━━━━━ PROVIDED INFORMATION ━━━━━
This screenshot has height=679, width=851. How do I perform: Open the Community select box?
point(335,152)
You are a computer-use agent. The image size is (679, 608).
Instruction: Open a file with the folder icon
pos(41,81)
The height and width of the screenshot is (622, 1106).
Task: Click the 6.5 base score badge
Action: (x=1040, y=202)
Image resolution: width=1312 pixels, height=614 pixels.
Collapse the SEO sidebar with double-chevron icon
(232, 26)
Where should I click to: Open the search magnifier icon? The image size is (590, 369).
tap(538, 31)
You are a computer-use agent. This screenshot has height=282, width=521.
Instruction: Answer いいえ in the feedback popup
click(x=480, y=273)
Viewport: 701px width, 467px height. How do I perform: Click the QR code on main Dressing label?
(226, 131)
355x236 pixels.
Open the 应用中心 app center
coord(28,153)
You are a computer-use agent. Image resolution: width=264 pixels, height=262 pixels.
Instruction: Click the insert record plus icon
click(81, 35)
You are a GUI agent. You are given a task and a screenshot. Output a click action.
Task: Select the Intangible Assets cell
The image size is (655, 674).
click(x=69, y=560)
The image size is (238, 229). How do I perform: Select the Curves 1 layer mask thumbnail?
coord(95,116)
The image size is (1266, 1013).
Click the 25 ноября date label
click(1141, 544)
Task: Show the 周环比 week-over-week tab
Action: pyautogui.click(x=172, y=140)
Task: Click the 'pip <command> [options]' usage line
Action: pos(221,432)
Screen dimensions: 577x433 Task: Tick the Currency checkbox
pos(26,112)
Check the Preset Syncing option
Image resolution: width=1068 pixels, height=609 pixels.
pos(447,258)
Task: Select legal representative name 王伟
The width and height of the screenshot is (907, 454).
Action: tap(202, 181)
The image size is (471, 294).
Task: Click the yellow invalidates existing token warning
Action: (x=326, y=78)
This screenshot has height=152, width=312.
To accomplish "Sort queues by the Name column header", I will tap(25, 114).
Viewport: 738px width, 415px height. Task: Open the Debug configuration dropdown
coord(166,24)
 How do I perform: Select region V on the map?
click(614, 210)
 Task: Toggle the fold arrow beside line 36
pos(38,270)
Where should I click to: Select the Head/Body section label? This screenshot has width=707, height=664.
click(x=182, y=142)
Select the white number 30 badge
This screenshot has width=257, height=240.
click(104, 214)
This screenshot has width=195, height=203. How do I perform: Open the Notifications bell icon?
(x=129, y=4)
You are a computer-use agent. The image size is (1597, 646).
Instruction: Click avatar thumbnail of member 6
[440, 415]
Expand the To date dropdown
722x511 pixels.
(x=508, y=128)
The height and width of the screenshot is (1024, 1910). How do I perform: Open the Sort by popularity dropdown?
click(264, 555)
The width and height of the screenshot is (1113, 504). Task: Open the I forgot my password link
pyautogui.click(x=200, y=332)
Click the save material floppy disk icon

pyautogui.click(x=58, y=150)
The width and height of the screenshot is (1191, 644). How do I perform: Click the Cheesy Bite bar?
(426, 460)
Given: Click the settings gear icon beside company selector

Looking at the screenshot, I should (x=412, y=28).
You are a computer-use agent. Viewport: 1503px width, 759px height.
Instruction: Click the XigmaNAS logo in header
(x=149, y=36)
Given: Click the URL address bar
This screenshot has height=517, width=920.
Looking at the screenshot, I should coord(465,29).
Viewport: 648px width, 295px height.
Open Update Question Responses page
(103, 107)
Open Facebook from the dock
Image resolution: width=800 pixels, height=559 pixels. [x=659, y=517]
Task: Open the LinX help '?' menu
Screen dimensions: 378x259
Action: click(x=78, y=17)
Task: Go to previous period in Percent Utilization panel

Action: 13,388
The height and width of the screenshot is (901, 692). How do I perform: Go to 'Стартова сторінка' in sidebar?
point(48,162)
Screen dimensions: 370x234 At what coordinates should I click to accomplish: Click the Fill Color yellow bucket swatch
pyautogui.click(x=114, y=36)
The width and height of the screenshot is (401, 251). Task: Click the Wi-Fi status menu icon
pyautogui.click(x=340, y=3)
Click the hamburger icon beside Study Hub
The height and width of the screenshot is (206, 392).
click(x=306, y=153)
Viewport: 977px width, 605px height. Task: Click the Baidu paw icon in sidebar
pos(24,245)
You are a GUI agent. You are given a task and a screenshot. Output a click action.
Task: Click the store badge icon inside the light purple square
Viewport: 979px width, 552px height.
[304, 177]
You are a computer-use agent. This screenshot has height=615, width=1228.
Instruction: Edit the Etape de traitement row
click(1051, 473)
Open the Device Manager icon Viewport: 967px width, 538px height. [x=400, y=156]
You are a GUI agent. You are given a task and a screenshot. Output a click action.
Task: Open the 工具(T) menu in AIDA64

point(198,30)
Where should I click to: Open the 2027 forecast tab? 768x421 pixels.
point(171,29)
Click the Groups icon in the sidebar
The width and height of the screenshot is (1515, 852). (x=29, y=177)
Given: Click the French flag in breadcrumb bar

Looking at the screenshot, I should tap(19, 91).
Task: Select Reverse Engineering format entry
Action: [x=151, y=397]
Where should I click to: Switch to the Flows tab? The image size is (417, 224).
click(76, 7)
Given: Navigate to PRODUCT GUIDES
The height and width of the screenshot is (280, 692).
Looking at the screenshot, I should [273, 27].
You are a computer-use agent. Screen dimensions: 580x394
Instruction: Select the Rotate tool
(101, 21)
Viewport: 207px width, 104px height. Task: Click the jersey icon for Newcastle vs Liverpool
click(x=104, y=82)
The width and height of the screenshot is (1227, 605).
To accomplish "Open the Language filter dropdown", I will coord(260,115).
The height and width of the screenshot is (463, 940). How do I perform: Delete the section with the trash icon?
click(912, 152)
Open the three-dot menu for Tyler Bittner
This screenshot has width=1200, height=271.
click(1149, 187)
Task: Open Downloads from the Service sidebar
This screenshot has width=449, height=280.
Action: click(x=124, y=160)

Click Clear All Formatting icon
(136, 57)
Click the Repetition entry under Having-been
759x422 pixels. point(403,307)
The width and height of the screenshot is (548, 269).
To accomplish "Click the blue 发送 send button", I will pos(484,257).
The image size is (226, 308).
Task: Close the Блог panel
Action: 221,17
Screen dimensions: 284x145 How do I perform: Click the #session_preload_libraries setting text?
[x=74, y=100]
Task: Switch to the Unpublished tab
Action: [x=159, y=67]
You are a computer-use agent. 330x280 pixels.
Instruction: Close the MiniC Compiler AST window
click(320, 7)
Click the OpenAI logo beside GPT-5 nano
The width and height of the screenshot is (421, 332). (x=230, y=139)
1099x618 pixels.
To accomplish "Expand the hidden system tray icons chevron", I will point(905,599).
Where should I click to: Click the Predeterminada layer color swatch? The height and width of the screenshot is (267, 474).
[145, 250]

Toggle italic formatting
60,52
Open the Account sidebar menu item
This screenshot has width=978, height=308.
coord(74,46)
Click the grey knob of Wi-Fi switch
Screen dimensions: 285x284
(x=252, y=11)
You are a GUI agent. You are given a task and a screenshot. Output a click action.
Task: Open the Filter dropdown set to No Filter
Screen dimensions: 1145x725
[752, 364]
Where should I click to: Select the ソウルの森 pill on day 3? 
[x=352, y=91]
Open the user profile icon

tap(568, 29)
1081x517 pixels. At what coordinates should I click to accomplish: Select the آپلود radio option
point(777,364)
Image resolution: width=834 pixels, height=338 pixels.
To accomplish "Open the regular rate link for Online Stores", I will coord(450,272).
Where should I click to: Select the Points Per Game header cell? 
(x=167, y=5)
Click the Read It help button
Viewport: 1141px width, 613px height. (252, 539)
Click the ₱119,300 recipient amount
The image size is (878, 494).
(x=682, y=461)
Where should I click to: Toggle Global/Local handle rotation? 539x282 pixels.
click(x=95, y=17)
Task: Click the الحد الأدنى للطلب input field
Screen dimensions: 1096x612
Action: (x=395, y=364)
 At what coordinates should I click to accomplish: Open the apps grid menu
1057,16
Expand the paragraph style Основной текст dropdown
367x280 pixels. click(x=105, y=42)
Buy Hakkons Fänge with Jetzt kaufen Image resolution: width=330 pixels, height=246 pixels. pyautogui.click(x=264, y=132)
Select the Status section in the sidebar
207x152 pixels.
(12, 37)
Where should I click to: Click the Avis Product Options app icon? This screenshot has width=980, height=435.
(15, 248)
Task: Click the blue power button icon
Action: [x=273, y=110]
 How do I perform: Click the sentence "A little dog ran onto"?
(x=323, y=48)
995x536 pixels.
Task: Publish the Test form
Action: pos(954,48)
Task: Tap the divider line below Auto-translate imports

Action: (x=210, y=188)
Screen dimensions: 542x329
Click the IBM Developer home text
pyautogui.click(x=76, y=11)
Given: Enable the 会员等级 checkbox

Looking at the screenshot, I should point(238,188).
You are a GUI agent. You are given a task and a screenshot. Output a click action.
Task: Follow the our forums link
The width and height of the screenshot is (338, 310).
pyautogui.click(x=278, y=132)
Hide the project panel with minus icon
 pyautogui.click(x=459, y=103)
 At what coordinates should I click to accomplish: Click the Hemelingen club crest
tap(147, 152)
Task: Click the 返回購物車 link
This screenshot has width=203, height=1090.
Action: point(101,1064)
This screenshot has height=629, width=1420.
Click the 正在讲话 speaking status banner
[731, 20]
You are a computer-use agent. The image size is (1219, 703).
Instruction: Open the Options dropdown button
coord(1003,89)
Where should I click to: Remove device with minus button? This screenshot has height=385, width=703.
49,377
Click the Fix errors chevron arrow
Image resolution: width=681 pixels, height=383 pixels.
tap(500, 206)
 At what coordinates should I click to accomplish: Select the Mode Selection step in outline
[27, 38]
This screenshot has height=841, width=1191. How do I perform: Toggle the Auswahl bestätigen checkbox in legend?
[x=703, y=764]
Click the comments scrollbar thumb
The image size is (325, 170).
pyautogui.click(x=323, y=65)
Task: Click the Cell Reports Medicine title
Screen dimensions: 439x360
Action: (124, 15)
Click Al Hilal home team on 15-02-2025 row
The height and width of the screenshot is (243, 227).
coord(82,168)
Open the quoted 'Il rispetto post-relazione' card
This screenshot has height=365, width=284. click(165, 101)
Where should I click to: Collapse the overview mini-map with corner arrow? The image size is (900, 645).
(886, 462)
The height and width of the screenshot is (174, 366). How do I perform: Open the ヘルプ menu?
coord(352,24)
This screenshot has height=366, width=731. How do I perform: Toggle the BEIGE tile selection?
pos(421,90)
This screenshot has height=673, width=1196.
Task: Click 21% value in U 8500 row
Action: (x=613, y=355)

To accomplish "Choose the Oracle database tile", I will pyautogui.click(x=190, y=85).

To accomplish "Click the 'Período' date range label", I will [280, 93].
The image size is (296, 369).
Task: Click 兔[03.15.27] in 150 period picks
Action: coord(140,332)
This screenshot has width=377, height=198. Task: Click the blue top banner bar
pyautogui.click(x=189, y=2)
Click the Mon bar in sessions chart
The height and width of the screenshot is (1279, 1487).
━━━━━
# YOUR ASSIGNMENT:
Up to and including the line that contains "You are a computer-use agent. The image size is (679, 608).", restate each line of the material above word for word, beginning with its first line.

# ANSWER SPACE:
This screenshot has height=679, width=851. How do I perform: Open the Community select box?
point(335,152)
You are a computer-use agent. The image size is (679, 608).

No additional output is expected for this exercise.